Port removal day!  In the little OR room they use, draped and ready to go!  Not the most flattering picture but a moment I am going to always remember...despite the double dose of relaxing, happy juice pumped into me!

Watching my niece Molly in another wonderful performance onstage!


Mom and dad's 50th anniversary last April with almost the whole family able to make it!


One of the best supervisors ever!  Love you JoAnna!


Graduation day!  Hanging out beforehand!


With mom and dad after walking in the ceremony!  No one helping me across the stage and no wheel chair this time!!


My graduation dat gift from my parents!  A cancer ribbon necklace with the stone in the center my cancer color!  Beautiful!
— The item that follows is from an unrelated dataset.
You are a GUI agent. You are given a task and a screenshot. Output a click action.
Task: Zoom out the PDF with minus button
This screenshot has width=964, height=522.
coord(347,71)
With my brother Joe on my graduation day!  I wouldn't have been able to have made my move to Richmond without him!!

Enjoying a drink after graduation with family and friends!


Joe and I heading out of Michigan to Virginia!!  Love this brother!


It's a little out of order but my fellow O & M's and one of the best teachers ever!!!


Hiking at three lakes in Richmond in May!


Walking around Maymount with friends in Richmond in June!


Frozen yogurt with Ginny!!!


One of my long time dreams (since high school) is to have a motorcycle license and I took a small first step towards that by getting my motorcycle helmet this summer!


Meeting the Governor of Virginia at DBVI.


House hunting with my brother Andy in Orlando!


Checking out some of the sights of my future home in Orlando, at the Orlando Eye!


Seeing my best friend Marie again this summer!!!


Yes that is me standing next to a man with a tough looking expression in a big floppy, southern hat with a white cane wrapped with stripes of hot pink tape!  And an off duty Guide Dog asking us to please play tug of war!  Just another day at VRCBVI!